Answer these questions from the text on teaching mechanics, one answer per line:
1. To which journal was the paper submitted?
2. Which three courses make up the usual engineering mechanics sequence?
3. Which letter is used for potential energy in dynamics?

- _SOURCE_
-----

PRESENTATION ONLY This presentation will cover information in a paper we have submitted to the Physics Teacher journal. It focused on the physics instructor's perspective on teaching mechanics. This presentation will focus more on the engineer's perspective, but will include speakers from both physics and engineering.

Mechanics is the study of the ways in which bodies respond to forces and is a critical field of study for most engineers (and most scientists). Although we grow up with examples of mechanics all around us (e.g., an accelerating car, a heavy backpack, a spinning top, a batted baseball, or a kicked soccer ball), most students do not study mechanics until they take a course in physics in their junior or senior year of high school or first year in college. This physics course lays the foundation for the usual engineering mechanics sequence – Statics, Dynamics, and Strength of Materials – that is critical for engineers to design safe mechanical systems. Unfortunately, some subtle differences in the way physicists and engineers teach mechanics may result in confusion for our students. Post-secondary instructors of physics and engineering fully attended at least one course taught by an instructor of the other discipline, examined current textbooks, and looked at curricular mappings. We identified areas that may be a source of difficulty for students in transferring ideas from physics to engineering courses. In addition to well-documented conceptual, reasoning, and quantitative issues that students face when learning mechanics, we identified challenges associated with the disciplinary emphases of the instructors. Differences include units, notation for standard quantities and their associated changes, conventions for free-body diagrams, and coordinate systems to describe curvilinear motion. It has been extremely valuable for engineering instructors to better understand our students’ prior knowledge and experiences. We have been able to warn our students about the different nomenclature (e.g., “in your physics class you used U for potential energy, but in dynamics we use V – and by the way, we’ll use U for work”). We have also found it useful to refer to the velocity and acceleration (motion) diagrams used in many physics classes to help describe and determine vectors in both normal/tangential and radial/transverse coordinate systems. Sitting in on one another’s classes proved to be an enjoyable and eye-opening experience. Not only did the collaboration force us to think about alternative ways to teach mechanics, but also provided us the opportunity to learn some bad jokes in both physics and engineering to add to our repertoire. We highly recommend readers establish such connections at their own institutions.

-----

- _EXTRACTED RECORDS_

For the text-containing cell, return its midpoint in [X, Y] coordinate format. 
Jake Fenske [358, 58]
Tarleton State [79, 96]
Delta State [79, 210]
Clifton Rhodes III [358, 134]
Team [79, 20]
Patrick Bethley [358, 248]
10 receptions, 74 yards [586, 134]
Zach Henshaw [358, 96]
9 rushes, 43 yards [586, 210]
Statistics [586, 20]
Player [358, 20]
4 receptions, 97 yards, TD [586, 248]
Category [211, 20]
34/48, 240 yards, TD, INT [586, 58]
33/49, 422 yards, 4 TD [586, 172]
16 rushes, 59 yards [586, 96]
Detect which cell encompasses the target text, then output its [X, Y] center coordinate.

-----

- _TASK RESPONSE_
1. The Physics Teacher journal
2. Statics, Dynamics, and Strength of Materials
3. V